Je m’empresse d’ajouter qu’aujourd’hui, au lendemain du centenaire de la naissance de Dickens, l’opinion exprimée sur celui-ci par Charles Swinburne, dans son sonnet de 1882, n’aurait plus de quoi indigner, ni étonner personne. Le plus populaire des romanciers anglais est décidément sorti vainqueur de l’âpre bataille que lui ont livrée la plupart des lettrés de la fin du XIXe siècle, et tout porte à penser que sans cesse maintenant les historiens de la littérature de son pays continueront à le ranger non seulement au-dessus des autres grands conteurs de l’ « ère victorienne, » mais au-dessus même de ces Fielding, et Goldsmith, et Sterne dont il est bien vrai que les génies divers se sont comme rassemblés et fondus dans le sien.

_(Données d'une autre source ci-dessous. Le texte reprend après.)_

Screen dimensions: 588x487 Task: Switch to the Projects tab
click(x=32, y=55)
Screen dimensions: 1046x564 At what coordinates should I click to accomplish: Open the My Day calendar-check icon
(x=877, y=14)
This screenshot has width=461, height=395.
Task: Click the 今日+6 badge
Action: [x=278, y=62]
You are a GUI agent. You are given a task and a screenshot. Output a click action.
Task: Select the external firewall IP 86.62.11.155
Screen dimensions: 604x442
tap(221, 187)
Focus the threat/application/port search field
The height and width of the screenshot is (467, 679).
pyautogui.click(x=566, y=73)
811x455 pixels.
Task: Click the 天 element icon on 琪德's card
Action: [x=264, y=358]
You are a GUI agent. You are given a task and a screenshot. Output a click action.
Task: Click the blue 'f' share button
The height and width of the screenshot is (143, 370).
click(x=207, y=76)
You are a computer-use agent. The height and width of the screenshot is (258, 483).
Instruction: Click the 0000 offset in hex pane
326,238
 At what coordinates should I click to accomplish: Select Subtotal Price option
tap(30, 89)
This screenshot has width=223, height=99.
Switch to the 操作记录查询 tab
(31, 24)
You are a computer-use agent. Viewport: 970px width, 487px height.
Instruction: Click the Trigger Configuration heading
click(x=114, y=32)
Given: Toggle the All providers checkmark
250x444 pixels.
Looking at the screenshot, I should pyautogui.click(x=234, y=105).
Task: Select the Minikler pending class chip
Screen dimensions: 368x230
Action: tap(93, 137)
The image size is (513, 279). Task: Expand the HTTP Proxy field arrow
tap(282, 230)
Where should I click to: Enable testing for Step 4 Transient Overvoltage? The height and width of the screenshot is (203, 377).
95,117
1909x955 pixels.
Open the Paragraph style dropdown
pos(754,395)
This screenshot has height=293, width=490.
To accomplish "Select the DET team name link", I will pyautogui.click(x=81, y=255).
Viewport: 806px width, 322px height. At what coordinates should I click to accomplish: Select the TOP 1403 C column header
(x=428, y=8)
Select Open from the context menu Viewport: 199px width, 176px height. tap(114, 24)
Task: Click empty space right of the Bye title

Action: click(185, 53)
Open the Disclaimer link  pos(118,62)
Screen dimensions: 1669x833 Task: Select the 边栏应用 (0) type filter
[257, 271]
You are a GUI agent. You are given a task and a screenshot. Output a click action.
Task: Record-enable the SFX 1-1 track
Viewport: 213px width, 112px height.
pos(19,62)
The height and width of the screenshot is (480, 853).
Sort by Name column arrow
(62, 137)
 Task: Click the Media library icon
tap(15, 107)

J’ai eu du reste l’occasion de signaler ici, tour à tour, les deux phases les plus mémorables de ce qu’on pourrait appeler la résurrection de la gloire de Dickens[1]. Lorsque, aux environs de 1900, l’ingénieux romancier George Gissing a fait paraître une édition abrégée et remise au point

  1. Voyez la Revue des 15 novembre 1902 et 15 février 1907.